▸ **Task description**
Return the listing in full, word for word.
---------- Data extract ----------
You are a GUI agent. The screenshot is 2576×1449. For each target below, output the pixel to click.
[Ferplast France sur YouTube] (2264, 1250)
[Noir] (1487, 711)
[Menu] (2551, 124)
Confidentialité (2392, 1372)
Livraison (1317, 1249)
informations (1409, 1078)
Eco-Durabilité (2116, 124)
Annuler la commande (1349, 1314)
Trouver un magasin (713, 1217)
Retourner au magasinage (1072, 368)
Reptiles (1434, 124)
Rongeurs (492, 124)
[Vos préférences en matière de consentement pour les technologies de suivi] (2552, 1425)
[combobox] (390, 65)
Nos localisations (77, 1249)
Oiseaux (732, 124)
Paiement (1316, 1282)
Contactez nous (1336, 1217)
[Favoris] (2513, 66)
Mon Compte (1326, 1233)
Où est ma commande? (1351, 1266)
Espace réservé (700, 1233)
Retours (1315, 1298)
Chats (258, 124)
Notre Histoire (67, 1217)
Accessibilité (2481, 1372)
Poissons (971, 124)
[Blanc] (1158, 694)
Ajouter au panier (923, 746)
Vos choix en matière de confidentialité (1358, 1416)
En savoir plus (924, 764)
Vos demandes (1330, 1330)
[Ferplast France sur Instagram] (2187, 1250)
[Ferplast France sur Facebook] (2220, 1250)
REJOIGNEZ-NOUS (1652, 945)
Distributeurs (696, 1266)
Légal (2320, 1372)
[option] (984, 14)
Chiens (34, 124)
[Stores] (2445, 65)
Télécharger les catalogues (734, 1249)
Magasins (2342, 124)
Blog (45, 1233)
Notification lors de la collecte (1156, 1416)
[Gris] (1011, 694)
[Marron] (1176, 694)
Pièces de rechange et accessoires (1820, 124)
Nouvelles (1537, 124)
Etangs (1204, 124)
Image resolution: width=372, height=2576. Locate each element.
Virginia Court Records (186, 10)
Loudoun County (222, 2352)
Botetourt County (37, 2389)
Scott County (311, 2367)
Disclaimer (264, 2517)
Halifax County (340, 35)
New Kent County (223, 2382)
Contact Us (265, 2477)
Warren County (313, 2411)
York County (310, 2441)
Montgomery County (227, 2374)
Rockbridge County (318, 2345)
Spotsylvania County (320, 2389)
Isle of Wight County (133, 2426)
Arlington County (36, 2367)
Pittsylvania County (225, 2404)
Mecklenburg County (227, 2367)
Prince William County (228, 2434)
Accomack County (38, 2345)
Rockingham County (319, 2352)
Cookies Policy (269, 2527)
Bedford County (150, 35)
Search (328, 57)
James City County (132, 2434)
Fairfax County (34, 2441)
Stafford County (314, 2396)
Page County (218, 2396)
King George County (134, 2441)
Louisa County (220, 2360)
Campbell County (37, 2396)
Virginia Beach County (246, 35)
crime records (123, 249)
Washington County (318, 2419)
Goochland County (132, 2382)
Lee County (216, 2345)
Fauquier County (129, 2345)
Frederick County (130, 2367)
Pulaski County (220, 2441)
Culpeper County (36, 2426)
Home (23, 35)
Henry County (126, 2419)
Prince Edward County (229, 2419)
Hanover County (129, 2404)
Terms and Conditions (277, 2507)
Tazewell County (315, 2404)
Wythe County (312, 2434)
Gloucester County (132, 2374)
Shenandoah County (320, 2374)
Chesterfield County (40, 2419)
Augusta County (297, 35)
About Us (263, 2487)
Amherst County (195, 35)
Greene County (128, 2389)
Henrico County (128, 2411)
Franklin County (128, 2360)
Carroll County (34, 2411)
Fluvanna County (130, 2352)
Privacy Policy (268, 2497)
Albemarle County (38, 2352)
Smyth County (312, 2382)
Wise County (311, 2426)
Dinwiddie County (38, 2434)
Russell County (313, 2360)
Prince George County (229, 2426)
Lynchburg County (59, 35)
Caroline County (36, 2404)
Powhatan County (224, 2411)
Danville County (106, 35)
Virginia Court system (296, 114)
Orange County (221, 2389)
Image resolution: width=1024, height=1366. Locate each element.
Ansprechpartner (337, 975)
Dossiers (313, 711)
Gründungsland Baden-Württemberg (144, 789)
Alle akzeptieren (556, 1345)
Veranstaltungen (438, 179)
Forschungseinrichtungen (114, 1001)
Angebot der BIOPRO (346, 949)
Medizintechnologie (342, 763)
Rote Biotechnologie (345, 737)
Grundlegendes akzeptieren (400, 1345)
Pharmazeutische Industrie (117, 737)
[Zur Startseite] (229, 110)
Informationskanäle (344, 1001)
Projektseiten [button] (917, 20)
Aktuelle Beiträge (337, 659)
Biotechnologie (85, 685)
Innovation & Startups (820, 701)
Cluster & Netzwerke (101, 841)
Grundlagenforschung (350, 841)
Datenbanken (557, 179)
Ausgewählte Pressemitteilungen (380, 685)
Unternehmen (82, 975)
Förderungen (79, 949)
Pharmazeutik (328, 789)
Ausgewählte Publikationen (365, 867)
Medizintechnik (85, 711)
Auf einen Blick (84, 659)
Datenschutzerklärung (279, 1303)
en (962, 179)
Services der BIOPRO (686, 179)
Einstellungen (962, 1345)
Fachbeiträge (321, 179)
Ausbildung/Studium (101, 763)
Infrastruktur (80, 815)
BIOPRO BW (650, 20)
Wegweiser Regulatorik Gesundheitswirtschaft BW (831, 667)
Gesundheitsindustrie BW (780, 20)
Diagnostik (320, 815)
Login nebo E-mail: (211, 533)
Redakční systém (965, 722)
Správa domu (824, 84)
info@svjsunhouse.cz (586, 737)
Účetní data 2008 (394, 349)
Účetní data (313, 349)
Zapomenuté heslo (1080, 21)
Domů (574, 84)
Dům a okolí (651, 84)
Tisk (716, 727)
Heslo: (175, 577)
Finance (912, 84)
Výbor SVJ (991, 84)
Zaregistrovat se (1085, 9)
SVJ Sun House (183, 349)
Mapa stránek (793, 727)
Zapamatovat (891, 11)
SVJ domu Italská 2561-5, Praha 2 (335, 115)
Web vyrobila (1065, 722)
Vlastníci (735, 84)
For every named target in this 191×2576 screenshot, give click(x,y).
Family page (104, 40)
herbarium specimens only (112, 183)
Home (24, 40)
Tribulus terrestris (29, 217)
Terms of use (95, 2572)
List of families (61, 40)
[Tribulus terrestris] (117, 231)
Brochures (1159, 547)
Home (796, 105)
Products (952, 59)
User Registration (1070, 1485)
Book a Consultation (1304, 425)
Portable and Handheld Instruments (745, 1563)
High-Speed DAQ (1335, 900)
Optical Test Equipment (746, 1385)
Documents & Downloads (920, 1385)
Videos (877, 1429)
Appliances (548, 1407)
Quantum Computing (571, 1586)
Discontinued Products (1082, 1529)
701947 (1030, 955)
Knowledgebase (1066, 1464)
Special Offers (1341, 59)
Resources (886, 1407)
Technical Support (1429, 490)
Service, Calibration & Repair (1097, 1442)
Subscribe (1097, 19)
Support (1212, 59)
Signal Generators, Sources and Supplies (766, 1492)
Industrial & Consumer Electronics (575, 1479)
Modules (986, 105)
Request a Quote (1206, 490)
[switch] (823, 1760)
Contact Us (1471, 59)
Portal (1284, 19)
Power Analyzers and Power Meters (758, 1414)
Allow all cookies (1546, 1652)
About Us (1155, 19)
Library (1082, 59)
----------
▸ **Worked solution**
You are a GUI agent. The screenshot is 2576×1449. For each target below, output the pixel to click.
[Ferplast France sur YouTube] (2264, 1250)
[Noir] (1487, 711)
[Menu] (2551, 124)
Confidentialité (2392, 1372)
Livraison (1317, 1249)
informations (1409, 1078)
Eco-Durabilité (2116, 124)
Annuler la commande (1349, 1314)
Trouver un magasin (713, 1217)
Retourner au magasinage (1072, 368)
Reptiles (1434, 124)
Rongeurs (492, 124)
[Vos préférences en matière de consentement pour les technologies de suivi] (2552, 1425)
[combobox] (390, 65)
Nos localisations (77, 1249)
Oiseaux (732, 124)
Paiement (1316, 1282)
Contactez nous (1336, 1217)
[Favoris] (2513, 66)
Mon Compte (1326, 1233)
Où est ma commande? (1351, 1266)
Espace réservé (700, 1233)
Retours (1315, 1298)
Chats (258, 124)
Notre Histoire (67, 1217)
Accessibilité (2481, 1372)
Poissons (971, 124)
[Blanc] (1158, 694)
Ajouter au panier (923, 746)
Vos choix en matière de confidentialité (1358, 1416)
En savoir plus (924, 764)
Vos demandes (1330, 1330)
[Ferplast France sur Instagram] (2187, 1250)
[Ferplast France sur Facebook] (2220, 1250)
REJOIGNEZ-NOUS (1652, 945)
Distributeurs (696, 1266)
Légal (2320, 1372)
[option] (984, 14)
Chiens (34, 124)
[Stores] (2445, 65)
Télécharger les catalogues (734, 1249)
Magasins (2342, 124)
Blog (45, 1233)
Notification lors de la collecte (1156, 1416)
[Gris] (1011, 694)
[Marron] (1176, 694)
Pièces de rechange et accessoires (1820, 124)
Nouvelles (1537, 124)
Etangs (1204, 124)
Image resolution: width=372, height=2576. Locate each element.
Virginia Court Records (186, 10)
Loudoun County (222, 2352)
Botetourt County (37, 2389)
Scott County (311, 2367)
Disclaimer (264, 2517)
Halifax County (340, 35)
New Kent County (223, 2382)
Contact Us (265, 2477)
Warren County (313, 2411)
York County (310, 2441)
Montgomery County (227, 2374)
Rockbridge County (318, 2345)
Spotsylvania County (320, 2389)
Isle of Wight County (133, 2426)
Arlington County (36, 2367)
Pittsylvania County (225, 2404)
Mecklenburg County (227, 2367)
Prince William County (228, 2434)
Accomack County (38, 2345)
Rockingham County (319, 2352)
Cookies Policy (269, 2527)
Bedford County (150, 35)
Search (328, 57)
James City County (132, 2434)
Fairfax County (34, 2441)
Stafford County (314, 2396)
Page County (218, 2396)
King George County (134, 2441)
Louisa County (220, 2360)
Campbell County (37, 2396)
Virginia Beach County (246, 35)
crime records (123, 249)
Washington County (318, 2419)
Goochland County (132, 2382)
Lee County (216, 2345)
Fauquier County (129, 2345)
Frederick County (130, 2367)
Pulaski County (220, 2441)
Culpeper County (36, 2426)
Home (23, 35)
Henry County (126, 2419)
Prince Edward County (229, 2419)
Hanover County (129, 2404)
Terms and Conditions (277, 2507)
Tazewell County (315, 2404)
Wythe County (312, 2434)
Gloucester County (132, 2374)
Shenandoah County (320, 2374)
Chesterfield County (40, 2419)
Augusta County (297, 35)
About Us (263, 2487)
Amherst County (195, 35)
Greene County (128, 2389)
Henrico County (128, 2411)
Franklin County (128, 2360)
Carroll County (34, 2411)
Fluvanna County (130, 2352)
Privacy Policy (268, 2497)
Albemarle County (38, 2352)
Smyth County (312, 2382)
Wise County (311, 2426)
Dinwiddie County (38, 2434)
Russell County (313, 2360)
Prince George County (229, 2426)
Lynchburg County (59, 35)
Caroline County (36, 2404)
Powhatan County (224, 2411)
Danville County (106, 35)
Virginia Court system (296, 114)
Orange County (221, 2389)
Image resolution: width=1024, height=1366. Locate each element.
Ansprechpartner (337, 975)
Dossiers (313, 711)
Gründungsland Baden-Württemberg (144, 789)
Alle akzeptieren (556, 1345)
Veranstaltungen (438, 179)
Forschungseinrichtungen (114, 1001)
Angebot der BIOPRO (346, 949)
Medizintechnologie (342, 763)
Rote Biotechnologie (345, 737)
Grundlegendes akzeptieren (400, 1345)
Pharmazeutische Industrie (117, 737)
[Zur Startseite] (229, 110)
Informationskanäle (344, 1001)
Projektseiten [button] (917, 20)
Aktuelle Beiträge (337, 659)
Biotechnologie (85, 685)
Innovation & Startups (820, 701)
Cluster & Netzwerke (101, 841)
Grundlagenforschung (350, 841)
Datenbanken (557, 179)
Ausgewählte Pressemitteilungen (380, 685)
Unternehmen (82, 975)
Förderungen (79, 949)
Pharmazeutik (328, 789)
Ausgewählte Publikationen (365, 867)
Medizintechnik (85, 711)
Auf einen Blick (84, 659)
Datenschutzerklärung (279, 1303)
en (962, 179)
Services der BIOPRO (686, 179)
Einstellungen (962, 1345)
Fachbeiträge (321, 179)
Ausbildung/Studium (101, 763)
Infrastruktur (80, 815)
BIOPRO BW (650, 20)
Wegweiser Regulatorik Gesundheitswirtschaft BW (831, 667)
Gesundheitsindustrie BW (780, 20)
Diagnostik (320, 815)
Login nebo E-mail: (211, 533)
Redakční systém (965, 722)
Správa domu (824, 84)
info@svjsunhouse.cz (586, 737)
Účetní data 2008 (394, 349)
Účetní data (313, 349)
Zapomenuté heslo (1080, 21)
Domů (574, 84)
Dům a okolí (651, 84)
Tisk (716, 727)
Heslo: (175, 577)
Finance (912, 84)
Výbor SVJ (991, 84)
Zaregistrovat se (1085, 9)
SVJ Sun House (183, 349)
Mapa stránek (793, 727)
Zapamatovat (891, 11)
SVJ domu Italská 2561-5, Praha 2 (335, 115)
Web vyrobila (1065, 722)
Vlastníci (735, 84)
For every named target in this 191×2576 screenshot, give click(x,y).
Family page (104, 40)
herbarium specimens only (112, 183)
Home (24, 40)
Tribulus terrestris (29, 217)
Terms of use (95, 2572)
List of families (61, 40)
[Tribulus terrestris] (117, 231)
Brochures (1159, 547)
Home (796, 105)
Products (952, 59)
User Registration (1070, 1485)
Book a Consultation (1304, 425)
Portable and Handheld Instruments (745, 1563)
High-Speed DAQ (1335, 900)
Optical Test Equipment (746, 1385)
Documents & Downloads (920, 1385)
Videos (877, 1429)
Appliances (548, 1407)
Quantum Computing (571, 1586)
Discontinued Products (1082, 1529)
701947 (1030, 955)
Knowledgebase (1066, 1464)
Special Offers (1341, 59)
Resources (886, 1407)
Technical Support (1429, 490)
Service, Calibration & Repair (1097, 1442)
Subscribe (1097, 19)
Support (1212, 59)
Signal Generators, Sources and Supplies (766, 1492)
Industrial & Consumer Electronics (575, 1479)
Modules (986, 105)
Request a Quote (1206, 490)
[switch] (823, 1760)
Contact Us (1471, 59)
Portal (1284, 19)
Power Analyzers and Power Meters (758, 1414)
Allow all cookies (1546, 1652)
About Us (1155, 19)
Library (1082, 59)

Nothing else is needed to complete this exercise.